Input records:
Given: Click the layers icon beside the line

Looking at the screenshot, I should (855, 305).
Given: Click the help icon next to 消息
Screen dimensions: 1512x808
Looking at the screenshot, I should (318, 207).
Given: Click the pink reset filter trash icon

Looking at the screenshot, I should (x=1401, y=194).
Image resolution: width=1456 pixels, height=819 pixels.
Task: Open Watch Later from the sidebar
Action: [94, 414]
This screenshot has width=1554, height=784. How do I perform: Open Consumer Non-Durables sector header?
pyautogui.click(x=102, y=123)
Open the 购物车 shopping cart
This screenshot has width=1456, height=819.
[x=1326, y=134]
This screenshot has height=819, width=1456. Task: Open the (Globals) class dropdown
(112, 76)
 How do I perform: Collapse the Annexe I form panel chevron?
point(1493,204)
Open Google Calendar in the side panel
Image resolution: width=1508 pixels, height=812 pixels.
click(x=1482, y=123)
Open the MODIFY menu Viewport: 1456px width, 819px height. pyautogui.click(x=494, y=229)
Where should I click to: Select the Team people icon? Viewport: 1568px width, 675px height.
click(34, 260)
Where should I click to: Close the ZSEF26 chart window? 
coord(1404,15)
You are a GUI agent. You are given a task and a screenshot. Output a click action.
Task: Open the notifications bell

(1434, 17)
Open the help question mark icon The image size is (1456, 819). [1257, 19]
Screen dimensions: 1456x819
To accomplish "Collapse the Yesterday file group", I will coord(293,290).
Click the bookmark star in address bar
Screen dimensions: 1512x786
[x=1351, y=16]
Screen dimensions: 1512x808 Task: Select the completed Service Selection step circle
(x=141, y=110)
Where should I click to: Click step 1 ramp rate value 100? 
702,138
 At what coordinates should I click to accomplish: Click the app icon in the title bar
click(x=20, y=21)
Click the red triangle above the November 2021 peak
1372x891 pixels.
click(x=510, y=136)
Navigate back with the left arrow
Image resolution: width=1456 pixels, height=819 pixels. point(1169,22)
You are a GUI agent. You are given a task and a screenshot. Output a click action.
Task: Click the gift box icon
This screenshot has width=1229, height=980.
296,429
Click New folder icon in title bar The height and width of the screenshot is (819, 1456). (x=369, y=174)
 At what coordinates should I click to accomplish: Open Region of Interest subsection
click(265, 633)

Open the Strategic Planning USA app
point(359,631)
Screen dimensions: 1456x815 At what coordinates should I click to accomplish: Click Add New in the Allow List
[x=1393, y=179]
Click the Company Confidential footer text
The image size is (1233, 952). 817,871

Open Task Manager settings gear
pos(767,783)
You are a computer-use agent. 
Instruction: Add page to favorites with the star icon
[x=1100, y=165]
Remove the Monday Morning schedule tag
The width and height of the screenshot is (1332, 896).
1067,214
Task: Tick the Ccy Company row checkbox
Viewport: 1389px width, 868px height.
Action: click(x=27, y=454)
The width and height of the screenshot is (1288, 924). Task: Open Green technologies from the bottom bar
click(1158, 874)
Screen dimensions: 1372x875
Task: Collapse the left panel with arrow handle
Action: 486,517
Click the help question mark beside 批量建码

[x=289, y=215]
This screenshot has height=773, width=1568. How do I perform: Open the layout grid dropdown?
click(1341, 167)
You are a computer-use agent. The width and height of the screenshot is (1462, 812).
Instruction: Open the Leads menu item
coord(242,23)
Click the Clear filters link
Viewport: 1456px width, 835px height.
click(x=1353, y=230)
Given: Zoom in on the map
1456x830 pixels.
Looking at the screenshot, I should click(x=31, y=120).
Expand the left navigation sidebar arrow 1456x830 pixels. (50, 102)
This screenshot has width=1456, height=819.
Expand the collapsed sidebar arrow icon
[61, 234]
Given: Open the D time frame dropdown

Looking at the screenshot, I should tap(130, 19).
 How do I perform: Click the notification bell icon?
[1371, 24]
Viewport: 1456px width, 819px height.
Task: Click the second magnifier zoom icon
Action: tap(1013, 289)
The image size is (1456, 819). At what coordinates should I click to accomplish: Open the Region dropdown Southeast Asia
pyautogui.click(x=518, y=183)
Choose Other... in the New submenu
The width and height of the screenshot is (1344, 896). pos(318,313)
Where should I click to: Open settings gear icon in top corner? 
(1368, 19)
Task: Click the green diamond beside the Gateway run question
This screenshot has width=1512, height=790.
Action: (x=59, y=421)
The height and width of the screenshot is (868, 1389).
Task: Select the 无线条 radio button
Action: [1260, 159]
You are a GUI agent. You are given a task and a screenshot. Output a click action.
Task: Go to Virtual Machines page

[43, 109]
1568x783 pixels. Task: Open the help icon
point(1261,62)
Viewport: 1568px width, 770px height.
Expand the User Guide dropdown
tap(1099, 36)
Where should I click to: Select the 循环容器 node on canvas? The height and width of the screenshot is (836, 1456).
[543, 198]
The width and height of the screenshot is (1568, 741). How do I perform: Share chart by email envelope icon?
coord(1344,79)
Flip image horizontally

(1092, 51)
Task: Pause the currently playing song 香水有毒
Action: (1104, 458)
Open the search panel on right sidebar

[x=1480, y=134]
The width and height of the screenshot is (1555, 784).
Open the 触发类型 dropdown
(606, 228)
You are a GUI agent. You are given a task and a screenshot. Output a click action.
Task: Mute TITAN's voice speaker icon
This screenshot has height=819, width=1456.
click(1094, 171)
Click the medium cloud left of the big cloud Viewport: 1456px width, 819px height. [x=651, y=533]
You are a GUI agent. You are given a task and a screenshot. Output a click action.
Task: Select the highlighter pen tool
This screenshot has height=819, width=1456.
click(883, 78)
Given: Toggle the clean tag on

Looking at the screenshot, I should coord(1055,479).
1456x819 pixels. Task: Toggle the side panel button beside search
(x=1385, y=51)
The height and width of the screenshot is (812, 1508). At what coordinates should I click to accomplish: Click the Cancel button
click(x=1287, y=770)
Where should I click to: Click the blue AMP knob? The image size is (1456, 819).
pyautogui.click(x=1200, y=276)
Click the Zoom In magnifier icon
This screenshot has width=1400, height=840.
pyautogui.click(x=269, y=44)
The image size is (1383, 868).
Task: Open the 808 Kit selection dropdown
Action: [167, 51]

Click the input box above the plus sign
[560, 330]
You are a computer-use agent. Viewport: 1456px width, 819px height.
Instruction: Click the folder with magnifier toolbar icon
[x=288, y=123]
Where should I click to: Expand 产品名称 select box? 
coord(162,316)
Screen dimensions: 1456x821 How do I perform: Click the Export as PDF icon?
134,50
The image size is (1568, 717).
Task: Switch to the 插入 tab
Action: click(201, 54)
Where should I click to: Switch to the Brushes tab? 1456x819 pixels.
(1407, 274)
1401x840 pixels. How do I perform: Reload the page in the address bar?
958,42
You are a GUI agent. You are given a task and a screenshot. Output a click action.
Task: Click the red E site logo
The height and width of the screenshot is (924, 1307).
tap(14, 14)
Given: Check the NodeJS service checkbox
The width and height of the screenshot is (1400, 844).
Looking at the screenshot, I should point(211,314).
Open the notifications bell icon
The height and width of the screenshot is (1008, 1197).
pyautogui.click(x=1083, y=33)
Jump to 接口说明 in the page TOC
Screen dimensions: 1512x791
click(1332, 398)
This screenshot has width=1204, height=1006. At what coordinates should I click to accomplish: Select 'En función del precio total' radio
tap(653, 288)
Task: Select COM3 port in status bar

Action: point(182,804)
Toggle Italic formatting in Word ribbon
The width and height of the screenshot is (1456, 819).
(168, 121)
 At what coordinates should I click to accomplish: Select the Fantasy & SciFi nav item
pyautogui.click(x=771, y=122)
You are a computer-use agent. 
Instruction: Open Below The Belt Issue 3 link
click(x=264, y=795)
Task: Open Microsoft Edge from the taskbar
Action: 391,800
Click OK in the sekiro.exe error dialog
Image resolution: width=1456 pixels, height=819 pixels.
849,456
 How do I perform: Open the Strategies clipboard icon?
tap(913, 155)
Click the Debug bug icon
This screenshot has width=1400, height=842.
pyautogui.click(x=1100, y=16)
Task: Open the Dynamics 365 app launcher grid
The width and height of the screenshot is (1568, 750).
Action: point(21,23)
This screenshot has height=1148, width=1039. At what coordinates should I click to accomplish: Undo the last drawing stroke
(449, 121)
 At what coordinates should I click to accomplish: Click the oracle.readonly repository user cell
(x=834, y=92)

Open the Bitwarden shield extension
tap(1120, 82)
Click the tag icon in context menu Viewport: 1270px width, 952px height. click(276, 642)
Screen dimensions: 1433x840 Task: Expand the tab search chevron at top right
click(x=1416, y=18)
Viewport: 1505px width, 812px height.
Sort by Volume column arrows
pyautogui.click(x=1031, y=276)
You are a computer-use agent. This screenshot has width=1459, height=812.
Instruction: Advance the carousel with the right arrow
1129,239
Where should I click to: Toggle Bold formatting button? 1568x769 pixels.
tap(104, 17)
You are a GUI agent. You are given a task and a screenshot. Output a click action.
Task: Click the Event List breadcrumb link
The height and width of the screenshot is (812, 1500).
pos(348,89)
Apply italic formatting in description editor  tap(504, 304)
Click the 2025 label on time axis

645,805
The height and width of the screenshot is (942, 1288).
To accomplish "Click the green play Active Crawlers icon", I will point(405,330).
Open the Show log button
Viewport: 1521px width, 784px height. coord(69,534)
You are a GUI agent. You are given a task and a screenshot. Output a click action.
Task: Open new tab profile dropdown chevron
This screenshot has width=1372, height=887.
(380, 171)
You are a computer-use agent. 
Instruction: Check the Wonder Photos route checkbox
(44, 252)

About this exercise: Starting at the top of the listing above, repeat every line exactly until the line that contains "Task: Click the gift box icon" has been repeated too.

The completed task:
Given: Click the layers icon beside the line

Looking at the screenshot, I should (855, 305).
Given: Click the help icon next to 消息
Screen dimensions: 1512x808
Looking at the screenshot, I should (318, 207).
Given: Click the pink reset filter trash icon

Looking at the screenshot, I should (x=1401, y=194).
Image resolution: width=1456 pixels, height=819 pixels.
Task: Open Watch Later from the sidebar
Action: [94, 414]
This screenshot has width=1554, height=784. How do I perform: Open Consumer Non-Durables sector header?
pyautogui.click(x=102, y=123)
Open the 购物车 shopping cart
This screenshot has width=1456, height=819.
[x=1326, y=134]
This screenshot has height=819, width=1456. Task: Open the (Globals) class dropdown
(112, 76)
 How do I perform: Collapse the Annexe I form panel chevron?
point(1493,204)
Open Google Calendar in the side panel
Image resolution: width=1508 pixels, height=812 pixels.
click(x=1482, y=123)
Open the MODIFY menu Viewport: 1456px width, 819px height. pyautogui.click(x=494, y=229)
Where should I click to: Select the Team people icon? Viewport: 1568px width, 675px height.
click(34, 260)
Where should I click to: Close the ZSEF26 chart window? 
coord(1404,15)
You are a GUI agent. You are given a task and a screenshot. Output a click action.
Task: Open the notifications bell

(1434, 17)
Open the help question mark icon The image size is (1456, 819). [1257, 19]
Screen dimensions: 1456x819
To accomplish "Collapse the Yesterday file group", I will coord(293,290).
Click the bookmark star in address bar
Screen dimensions: 1512x786
[x=1351, y=16]
Screen dimensions: 1512x808 Task: Select the completed Service Selection step circle
(x=141, y=110)
Where should I click to: Click step 1 ramp rate value 100? 
702,138
 At what coordinates should I click to accomplish: Click the app icon in the title bar
click(x=20, y=21)
Click the red triangle above the November 2021 peak
1372x891 pixels.
click(x=510, y=136)
Navigate back with the left arrow
Image resolution: width=1456 pixels, height=819 pixels. point(1169,22)
You are a GUI agent. You are given a task and a screenshot. Output a click action.
Task: Click the gift box icon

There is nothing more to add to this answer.